> _Action item_
Below are some records; copy each line in them that contains "slider".

> _Record excerpts_
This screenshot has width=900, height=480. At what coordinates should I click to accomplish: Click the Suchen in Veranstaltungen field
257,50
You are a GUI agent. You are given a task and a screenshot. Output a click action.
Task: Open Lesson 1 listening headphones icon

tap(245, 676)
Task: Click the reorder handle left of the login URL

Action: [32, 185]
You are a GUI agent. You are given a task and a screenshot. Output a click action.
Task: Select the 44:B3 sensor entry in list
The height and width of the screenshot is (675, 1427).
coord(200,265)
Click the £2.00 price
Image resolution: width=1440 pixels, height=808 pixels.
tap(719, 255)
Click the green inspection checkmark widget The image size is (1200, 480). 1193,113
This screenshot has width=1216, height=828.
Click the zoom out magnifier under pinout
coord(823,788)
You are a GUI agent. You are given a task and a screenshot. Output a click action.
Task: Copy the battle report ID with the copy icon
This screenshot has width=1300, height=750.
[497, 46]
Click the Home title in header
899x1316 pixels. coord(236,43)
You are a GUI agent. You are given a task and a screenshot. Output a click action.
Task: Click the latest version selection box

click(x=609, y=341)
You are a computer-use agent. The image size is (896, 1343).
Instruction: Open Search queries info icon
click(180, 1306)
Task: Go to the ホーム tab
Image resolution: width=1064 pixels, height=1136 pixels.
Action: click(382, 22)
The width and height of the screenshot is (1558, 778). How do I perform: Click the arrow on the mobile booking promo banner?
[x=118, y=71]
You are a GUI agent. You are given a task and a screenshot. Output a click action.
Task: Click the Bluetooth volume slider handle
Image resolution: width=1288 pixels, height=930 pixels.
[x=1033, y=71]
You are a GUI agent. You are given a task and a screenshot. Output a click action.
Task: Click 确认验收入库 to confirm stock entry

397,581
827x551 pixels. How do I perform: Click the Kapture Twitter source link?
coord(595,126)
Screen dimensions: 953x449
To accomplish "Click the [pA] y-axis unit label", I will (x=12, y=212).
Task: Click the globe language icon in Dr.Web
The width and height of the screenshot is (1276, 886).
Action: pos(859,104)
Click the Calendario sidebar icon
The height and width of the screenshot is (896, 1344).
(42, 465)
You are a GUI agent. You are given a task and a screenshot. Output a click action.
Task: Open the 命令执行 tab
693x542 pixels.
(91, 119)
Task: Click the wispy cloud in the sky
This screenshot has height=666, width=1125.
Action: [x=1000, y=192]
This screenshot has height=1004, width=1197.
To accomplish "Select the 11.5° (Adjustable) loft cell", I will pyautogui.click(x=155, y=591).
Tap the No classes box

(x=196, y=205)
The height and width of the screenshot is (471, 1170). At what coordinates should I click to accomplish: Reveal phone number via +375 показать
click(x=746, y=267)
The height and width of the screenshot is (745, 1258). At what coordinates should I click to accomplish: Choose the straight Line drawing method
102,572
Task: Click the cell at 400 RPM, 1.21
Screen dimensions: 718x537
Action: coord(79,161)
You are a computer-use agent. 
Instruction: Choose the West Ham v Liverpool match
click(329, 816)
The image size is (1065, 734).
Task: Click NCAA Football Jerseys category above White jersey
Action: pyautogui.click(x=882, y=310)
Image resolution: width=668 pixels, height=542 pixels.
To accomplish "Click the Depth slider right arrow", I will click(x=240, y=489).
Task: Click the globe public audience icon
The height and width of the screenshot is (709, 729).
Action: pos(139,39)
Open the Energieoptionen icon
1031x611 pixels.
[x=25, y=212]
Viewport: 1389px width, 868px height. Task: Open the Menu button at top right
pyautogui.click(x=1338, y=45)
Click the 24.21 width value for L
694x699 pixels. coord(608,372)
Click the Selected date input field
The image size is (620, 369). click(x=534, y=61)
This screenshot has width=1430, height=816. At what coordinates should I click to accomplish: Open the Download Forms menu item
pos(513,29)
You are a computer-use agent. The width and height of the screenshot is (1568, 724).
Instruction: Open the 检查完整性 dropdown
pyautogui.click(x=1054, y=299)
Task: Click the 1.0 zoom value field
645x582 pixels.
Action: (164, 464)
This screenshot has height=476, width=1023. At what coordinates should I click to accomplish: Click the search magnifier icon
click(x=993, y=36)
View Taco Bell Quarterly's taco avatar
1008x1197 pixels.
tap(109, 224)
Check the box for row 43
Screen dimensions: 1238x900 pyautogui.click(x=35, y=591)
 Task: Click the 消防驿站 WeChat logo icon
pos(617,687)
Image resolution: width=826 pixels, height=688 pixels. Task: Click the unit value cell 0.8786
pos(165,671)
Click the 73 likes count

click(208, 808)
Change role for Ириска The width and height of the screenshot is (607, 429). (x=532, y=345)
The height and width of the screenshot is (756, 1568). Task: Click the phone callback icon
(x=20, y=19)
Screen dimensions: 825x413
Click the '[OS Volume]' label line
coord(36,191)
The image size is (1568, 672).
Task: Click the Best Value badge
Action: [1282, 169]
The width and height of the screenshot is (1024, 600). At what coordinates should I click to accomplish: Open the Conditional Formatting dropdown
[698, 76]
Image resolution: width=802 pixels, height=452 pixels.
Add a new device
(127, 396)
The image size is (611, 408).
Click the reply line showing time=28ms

> _Response to the exercise_
Task: Click the Bluetooth volume slider handle
To accomplish "Click the Depth slider right arrow", I will click(x=240, y=489).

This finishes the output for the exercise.